_BRIEF:_ Can you copy each of the rows that follow word for word, keeping every line in its original order?

★ ★ ★ ★

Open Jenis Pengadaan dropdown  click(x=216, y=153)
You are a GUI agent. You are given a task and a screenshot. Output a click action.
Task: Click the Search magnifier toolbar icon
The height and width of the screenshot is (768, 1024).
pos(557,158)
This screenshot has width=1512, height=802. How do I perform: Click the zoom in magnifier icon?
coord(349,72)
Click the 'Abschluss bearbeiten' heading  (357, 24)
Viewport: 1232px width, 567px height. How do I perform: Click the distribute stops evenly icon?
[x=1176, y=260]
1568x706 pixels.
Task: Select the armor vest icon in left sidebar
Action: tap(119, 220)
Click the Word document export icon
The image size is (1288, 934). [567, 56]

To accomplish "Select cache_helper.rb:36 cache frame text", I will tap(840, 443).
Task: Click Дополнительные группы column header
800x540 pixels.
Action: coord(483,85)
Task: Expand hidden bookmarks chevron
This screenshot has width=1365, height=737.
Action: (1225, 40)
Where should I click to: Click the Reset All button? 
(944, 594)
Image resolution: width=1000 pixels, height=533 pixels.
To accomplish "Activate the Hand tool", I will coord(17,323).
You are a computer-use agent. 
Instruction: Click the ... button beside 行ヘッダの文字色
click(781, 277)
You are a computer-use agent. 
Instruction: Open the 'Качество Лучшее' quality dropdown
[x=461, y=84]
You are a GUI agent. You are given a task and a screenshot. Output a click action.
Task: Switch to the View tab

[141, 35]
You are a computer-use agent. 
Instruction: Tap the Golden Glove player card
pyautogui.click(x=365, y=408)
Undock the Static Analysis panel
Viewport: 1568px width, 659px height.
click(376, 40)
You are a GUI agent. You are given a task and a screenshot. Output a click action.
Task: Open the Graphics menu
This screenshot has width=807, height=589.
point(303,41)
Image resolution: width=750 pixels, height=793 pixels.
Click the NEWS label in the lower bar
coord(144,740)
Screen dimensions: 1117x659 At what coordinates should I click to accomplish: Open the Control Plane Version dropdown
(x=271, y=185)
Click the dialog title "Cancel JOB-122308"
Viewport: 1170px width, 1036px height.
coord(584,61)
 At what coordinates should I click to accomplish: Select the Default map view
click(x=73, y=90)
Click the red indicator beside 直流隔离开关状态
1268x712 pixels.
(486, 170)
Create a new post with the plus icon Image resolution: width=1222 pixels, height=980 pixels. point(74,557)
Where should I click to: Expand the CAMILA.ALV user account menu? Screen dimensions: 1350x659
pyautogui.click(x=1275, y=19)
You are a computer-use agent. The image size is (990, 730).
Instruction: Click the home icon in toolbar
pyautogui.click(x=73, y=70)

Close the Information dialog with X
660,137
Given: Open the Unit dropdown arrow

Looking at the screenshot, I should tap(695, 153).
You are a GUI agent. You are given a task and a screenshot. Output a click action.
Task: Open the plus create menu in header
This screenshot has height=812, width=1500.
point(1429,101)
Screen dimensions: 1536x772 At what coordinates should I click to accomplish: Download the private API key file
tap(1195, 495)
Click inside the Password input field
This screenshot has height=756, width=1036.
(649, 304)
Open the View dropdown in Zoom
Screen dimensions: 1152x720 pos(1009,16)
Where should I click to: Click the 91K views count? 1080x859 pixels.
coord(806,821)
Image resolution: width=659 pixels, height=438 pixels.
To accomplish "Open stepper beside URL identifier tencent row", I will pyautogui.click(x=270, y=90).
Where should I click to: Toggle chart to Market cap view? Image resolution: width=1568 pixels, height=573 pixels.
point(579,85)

★ ★ ★ ★

_WRITTEN REPLY:_
Open Jenis Pengadaan dropdown  click(x=216, y=153)
You are a GUI agent. You are given a task and a screenshot. Output a click action.
Task: Click the Search magnifier toolbar icon
The height and width of the screenshot is (768, 1024).
pos(557,158)
This screenshot has width=1512, height=802. How do I perform: Click the zoom in magnifier icon?
coord(349,72)
Click the 'Abschluss bearbeiten' heading  (357, 24)
Viewport: 1232px width, 567px height. How do I perform: Click the distribute stops evenly icon?
[x=1176, y=260]
1568x706 pixels.
Task: Select the armor vest icon in left sidebar
Action: tap(119, 220)
Click the Word document export icon
The image size is (1288, 934). [567, 56]

To accomplish "Select cache_helper.rb:36 cache frame text", I will tap(840, 443).
Task: Click Дополнительные группы column header
800x540 pixels.
Action: coord(483,85)
Task: Expand hidden bookmarks chevron
This screenshot has width=1365, height=737.
Action: (1225, 40)
Where should I click to: Click the Reset All button? 
(944, 594)
Image resolution: width=1000 pixels, height=533 pixels.
To accomplish "Activate the Hand tool", I will coord(17,323).
You are a computer-use agent. 
Instruction: Click the ... button beside 行ヘッダの文字色
click(781, 277)
You are a computer-use agent. 
Instruction: Open the 'Качество Лучшее' quality dropdown
[x=461, y=84]
You are a GUI agent. You are given a task and a screenshot. Output a click action.
Task: Switch to the View tab

[141, 35]
You are a computer-use agent. 
Instruction: Tap the Golden Glove player card
pyautogui.click(x=365, y=408)
Undock the Static Analysis panel
Viewport: 1568px width, 659px height.
click(376, 40)
You are a GUI agent. You are given a task and a screenshot. Output a click action.
Task: Open the Graphics menu
This screenshot has width=807, height=589.
point(303,41)
Image resolution: width=750 pixels, height=793 pixels.
Click the NEWS label in the lower bar
coord(144,740)
Screen dimensions: 1117x659 At what coordinates should I click to accomplish: Open the Control Plane Version dropdown
(x=271, y=185)
Click the dialog title "Cancel JOB-122308"
Viewport: 1170px width, 1036px height.
coord(584,61)
 At what coordinates should I click to accomplish: Select the Default map view
click(x=73, y=90)
Click the red indicator beside 直流隔离开关状态
1268x712 pixels.
(486, 170)
Create a new post with the plus icon Image resolution: width=1222 pixels, height=980 pixels. point(74,557)
Where should I click to: Expand the CAMILA.ALV user account menu? Screen dimensions: 1350x659
pyautogui.click(x=1275, y=19)
You are a computer-use agent. The image size is (990, 730).
Instruction: Click the home icon in toolbar
pyautogui.click(x=73, y=70)

Close the Information dialog with X
660,137
Given: Open the Unit dropdown arrow

Looking at the screenshot, I should tap(695, 153).
You are a GUI agent. You are given a task and a screenshot. Output a click action.
Task: Open the plus create menu in header
This screenshot has height=812, width=1500.
point(1429,101)
Screen dimensions: 1536x772 At what coordinates should I click to accomplish: Download the private API key file
tap(1195, 495)
Click inside the Password input field
This screenshot has height=756, width=1036.
(649, 304)
Open the View dropdown in Zoom
Screen dimensions: 1152x720 pos(1009,16)
Where should I click to: Click the 91K views count? 1080x859 pixels.
coord(806,821)
Image resolution: width=659 pixels, height=438 pixels.
To accomplish "Open stepper beside URL identifier tencent row", I will pyautogui.click(x=270, y=90).
Where should I click to: Toggle chart to Market cap view? Image resolution: width=1568 pixels, height=573 pixels.
point(579,85)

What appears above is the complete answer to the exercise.